2-March-1516-March-15

More comment spammer email analysis

Since my earlier post, I decided to see what change there had been in the email addresses used by comment spammers to register. Here are the results:

Freemail Service	%
hotmail.com	22%
yahoo.com	20%
outlook.com	14%
mailnesia.com	8%
gmail.com	6%
laposte.net	6%
o2.pl	3%
mail.ru	2%
nokiamail.com	2%
emailgratis.info	1%
bk.ru	1%
gmx.com	1%
poczta.pl	1%
yandex.com	1%
list.ru	1%
mail.bg	1%
aol.com	1%
solar.emailind.com	1%
inbox.ru	1%
rediffmail.com	1%
live.com	1%
more-infos-about.com	1%
dispostable.com	<1%
go2.pl	<1%
rubbergrassmats-uk.co.uk	<1%
abv.bg	<1%
fdressesw.com	<1%
freemail.hu	<1%
katomcoupon.com	<1%
tlen.pl	<1%
yahoo.co.uk	<1%
acity.pl	<1%
atrais-kredits24.com	<1%
conventionoftheleft.org	<1%
iidiscounts.org	<1%
interia.pl	<1%
ovi.com	<1%
se.vot.pl	<1%
trolling-google.waw.pl	<1%

As before, domains with <1% are still significant; it’s a huge sample. I’ve only excluded domains with <10 actual attempts.

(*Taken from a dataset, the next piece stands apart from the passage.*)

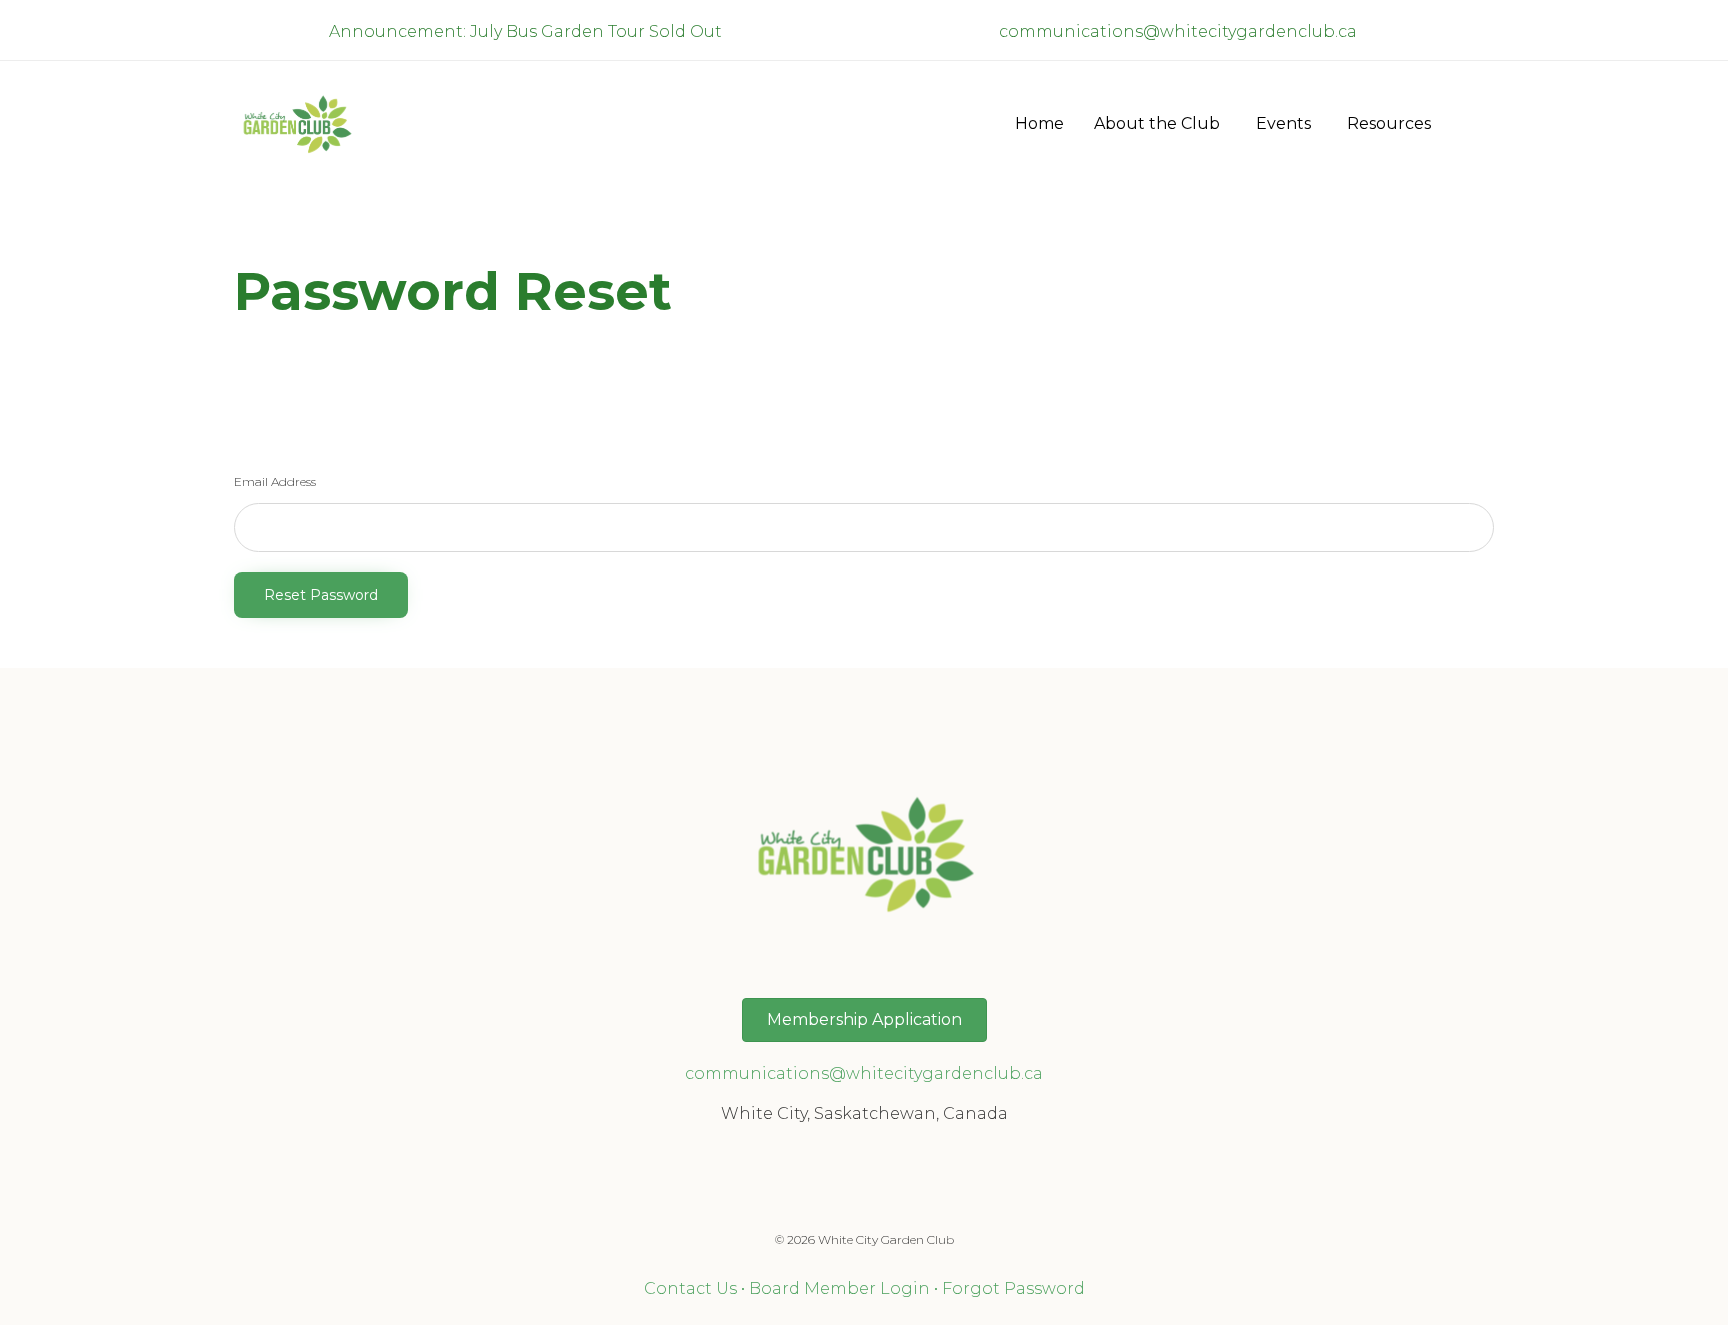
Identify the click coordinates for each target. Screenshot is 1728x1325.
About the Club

The differences from 18 months ago are interesting. Firstly, mailnesia.com has dropped from 19% to 6% – however this is because the spam system has decided to block it! Hotmail is also slightly less and Gmail and AOL are about the same. The big riser is Yahoo, followed by laposte.net (which had the highest percentage rise of them all). O2 in Poland is still strangely popular.

If you want to know how to extract the statistics for yourself, see my earlier post.